3. The Quran was revealed, in the seventh century, in Arabic, a language that had not yet a well-developed script. Many Arabic words with different meanings shared the same script. The Arabs solved this problem by adding different numbers of dots to the letters that share the same appearance, but that solution came years after Mohammed’s death. As an example, the Arabic word harb, which means war, has the same appearance like a dozen other words with completely different meanings, like these: حرب.خرب.حزب.جرب.حزن.جزت.حزت.خزن(The above words mean: war, damaged, party, tried, sadness, rewarded, caused pain, stored)If you strip the letters from their dots, all the words look exactly the same, and it was left to the readers’ commonsense and intelligence to work out which particular word was meant by a particular script.

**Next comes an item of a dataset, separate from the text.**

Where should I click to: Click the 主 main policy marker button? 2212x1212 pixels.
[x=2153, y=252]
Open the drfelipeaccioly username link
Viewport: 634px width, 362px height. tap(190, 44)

Ideally, for a better preservation of the Quran, Allah should have educated Mohammed and created the dots before ‘revealing’ the Quran.

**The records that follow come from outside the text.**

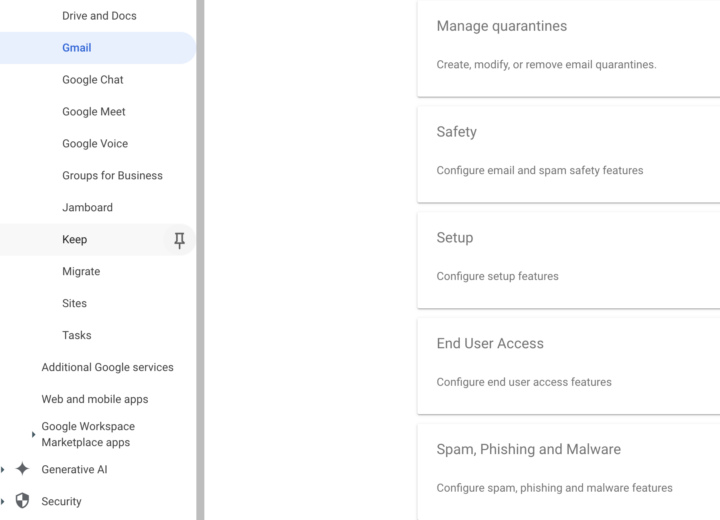The width and height of the screenshot is (720, 520).
Task: Select Groups for Business
Action: [x=112, y=176]
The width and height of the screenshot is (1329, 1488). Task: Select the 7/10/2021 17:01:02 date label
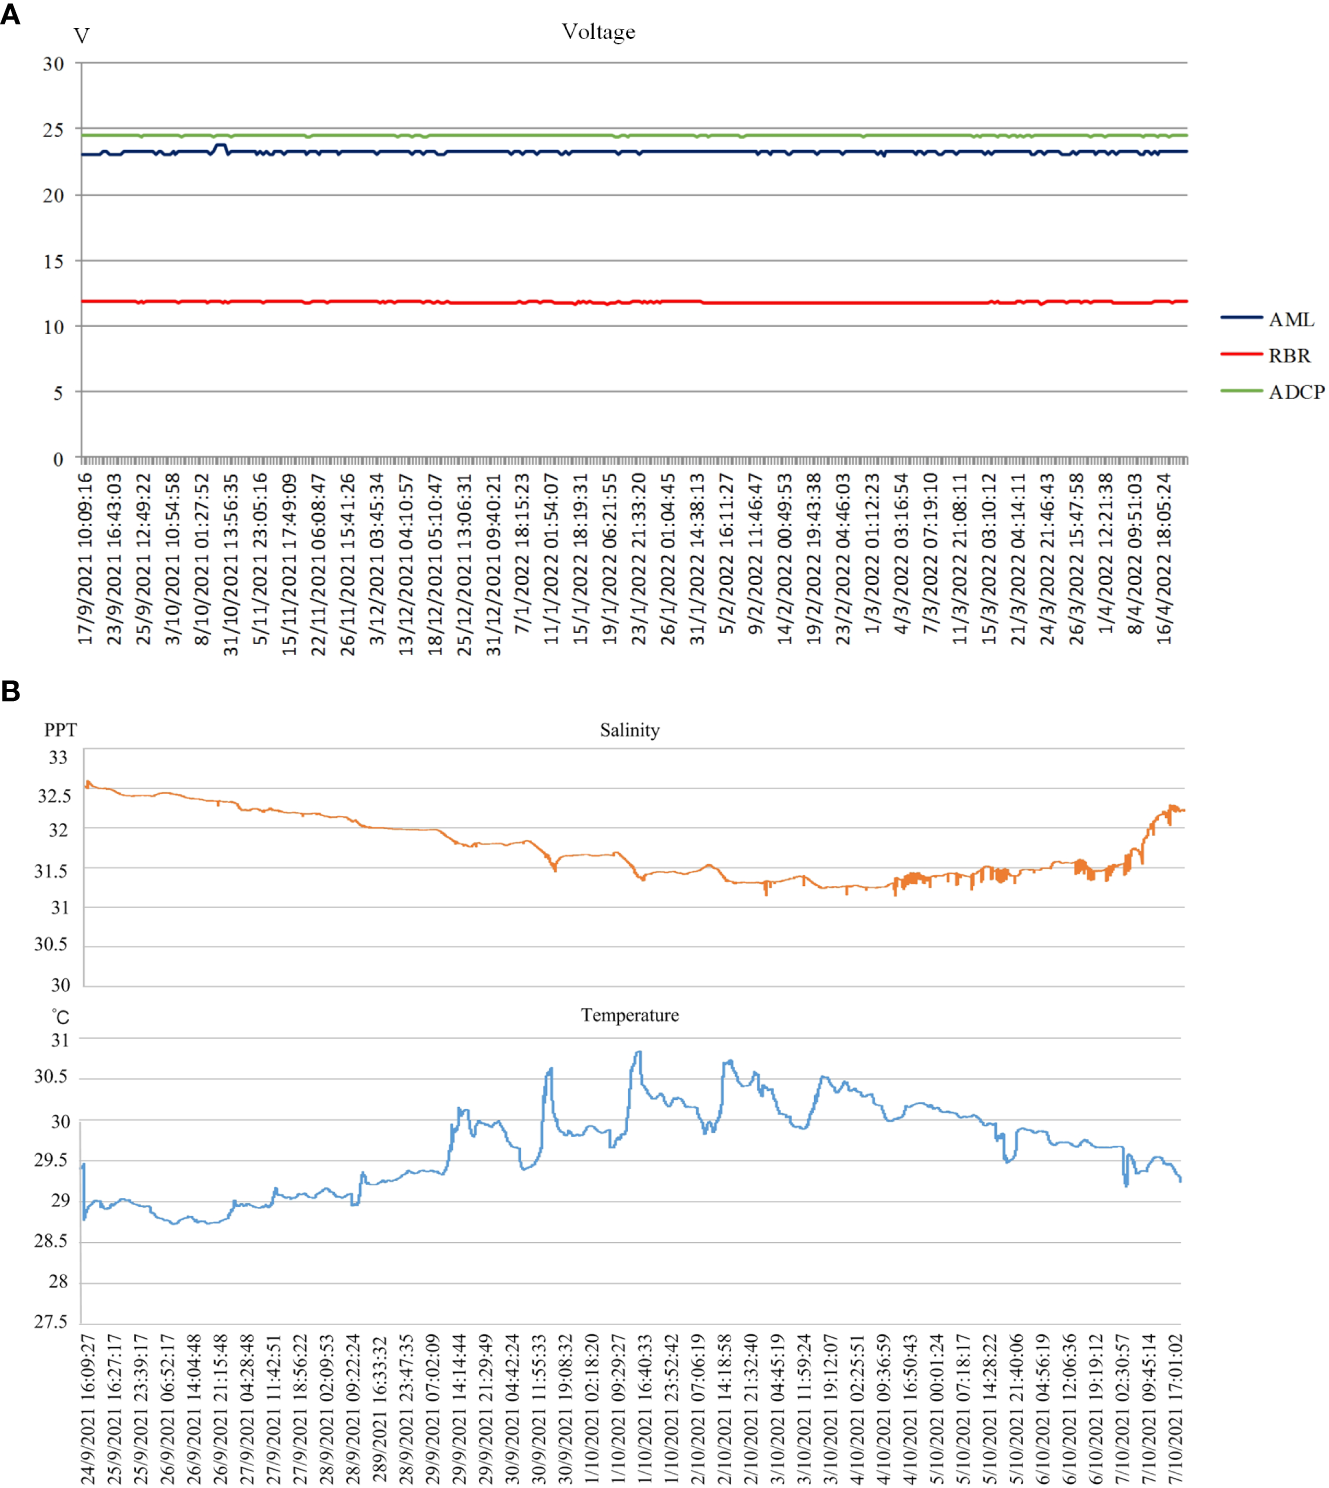pos(1175,1408)
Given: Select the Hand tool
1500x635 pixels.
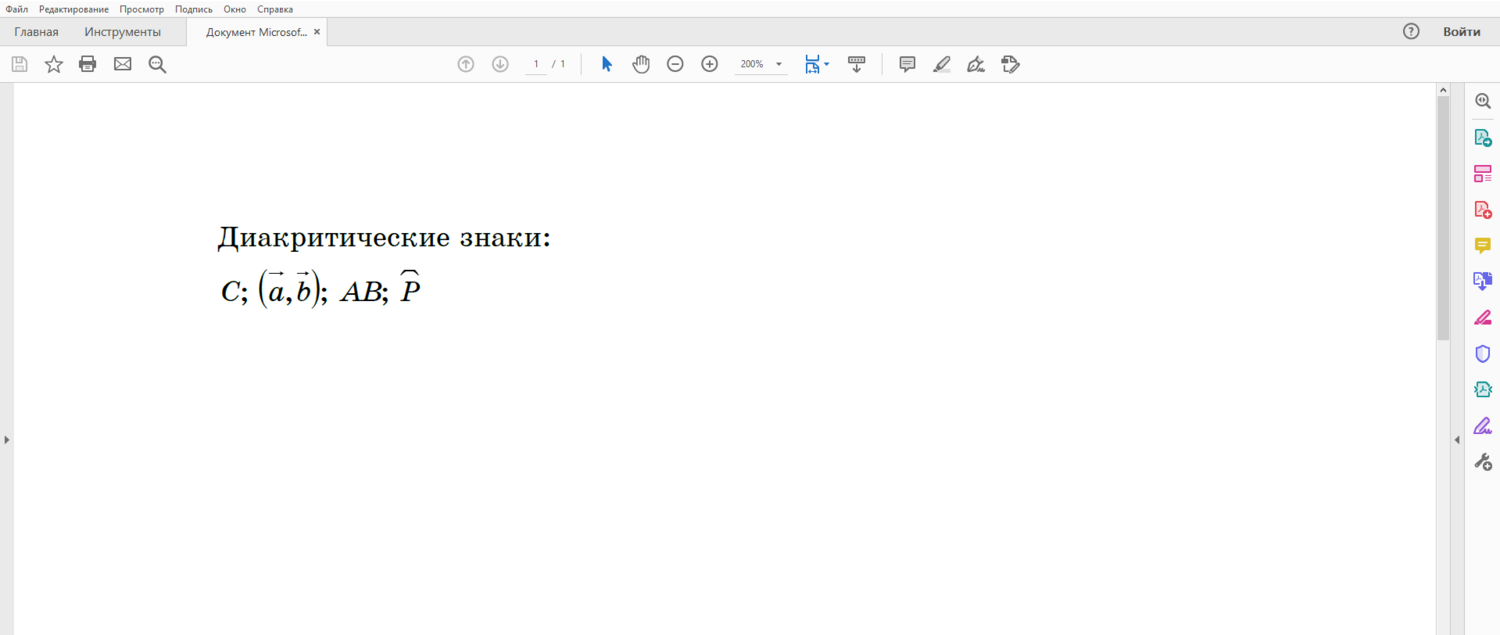Looking at the screenshot, I should click(x=641, y=63).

The Arabs claim that their language is a superior language, hence chosen by Allah as His official means of communication. Other Muslims agree with that claim and praise the language as the most beautiful, without even speaking or understanding the language. The truth is that Arabic is a complicated language that is difficult to develop especially that it is now attached to the Quran, which is holding it back.

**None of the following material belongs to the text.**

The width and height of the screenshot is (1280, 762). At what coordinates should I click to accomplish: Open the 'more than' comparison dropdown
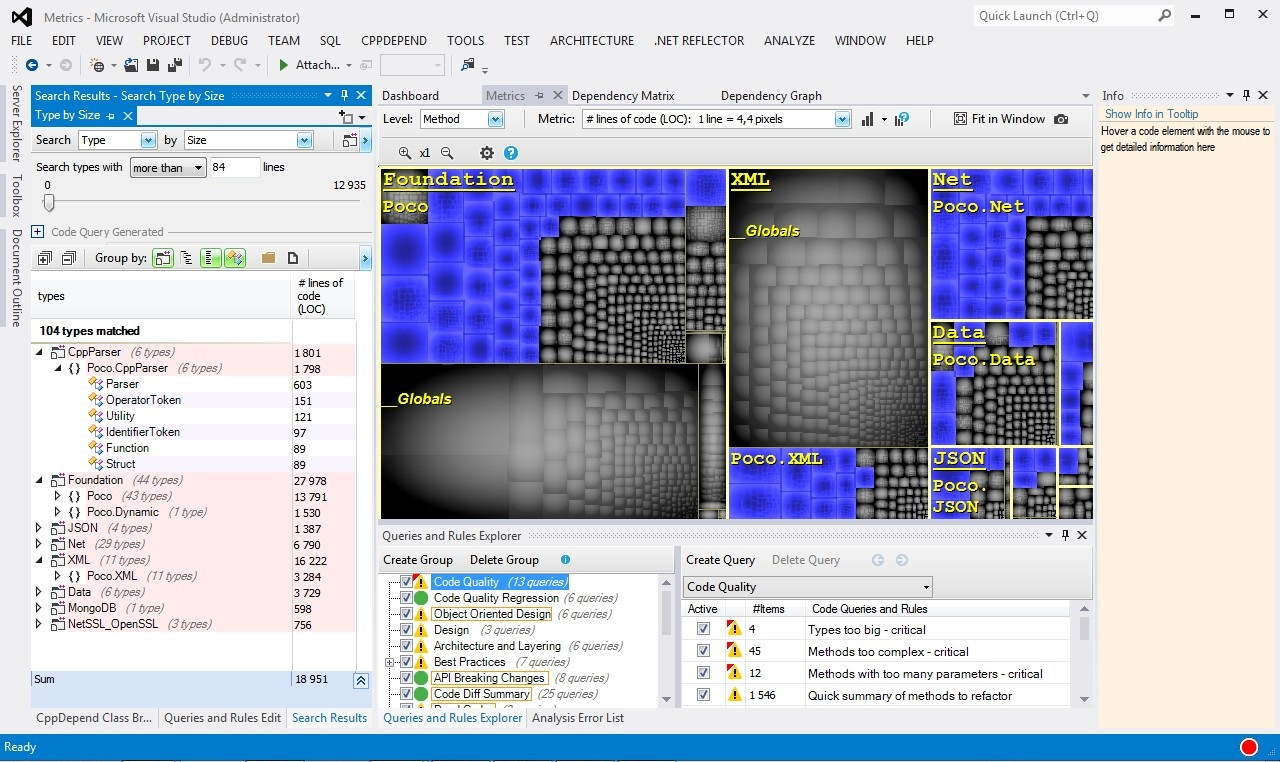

Even in our time, and after the ‘invention’ of the dots, reading an Arabic text is still a guess work. Arabic books and newspapers are printed without the diacritical marks to reduce the clutter around the words. The diacritical marks were ‘invented’ over a century after the dots. Without the diacritical marks, the fourth word in the above example, Jarab, could be read as follows: Jarraba=tried, Jurriba=has been tried, Jarab=plague, Jurub= suffering of plague!
4. Writing technology in Arabia was very primitive and employed poor quality and perishable writing materials like palm leaves and bones.
Although we read the Islamic history only from it’s heavily biased Islamic sources, but we frequently stumble upon some historical facts like the following:
Ibn Massoud was renowned among Mohammed’s companions as the most notable in his knowledge of the Quran; it is claimed that he recorded his own copy which he kept with him. Ibn Massoud’s copy of the Quran was significantly different from the official copy of Uthman, which he refused to recognize (2). Some verses were lost, even the ones kept in Mohammed’s own house! Aysha admitted that she used to keep the “stoning verse” under her bed until it was eaten by a goat! 
Al-Hajaj Ibn Youssef Al-Thakafi, the ruthless ruler of Iraq during the Umayyad dynasty, made many changes to the official Quran many years after Uthman. 
Political corruption, power struggle and instability characterised the period of Uthman’s rule. It was in such an unhealthy political climate when Uthman ordered the compilation of the Quran.
Uthman sent four copies of his official Quran to the various regions of the expanding Islamic state and kept one copy in Medina. None of those copies seem to have survived. There is no evidence that any of the old copies of the Quran, that we have today, dates back to Uthman’s time. The oldest copy available, which is the manuscripts of Sana’a (Yemen), dates back to many decades after the time of Uthman and contains significant differences from the current Othmanic version of the Quran. 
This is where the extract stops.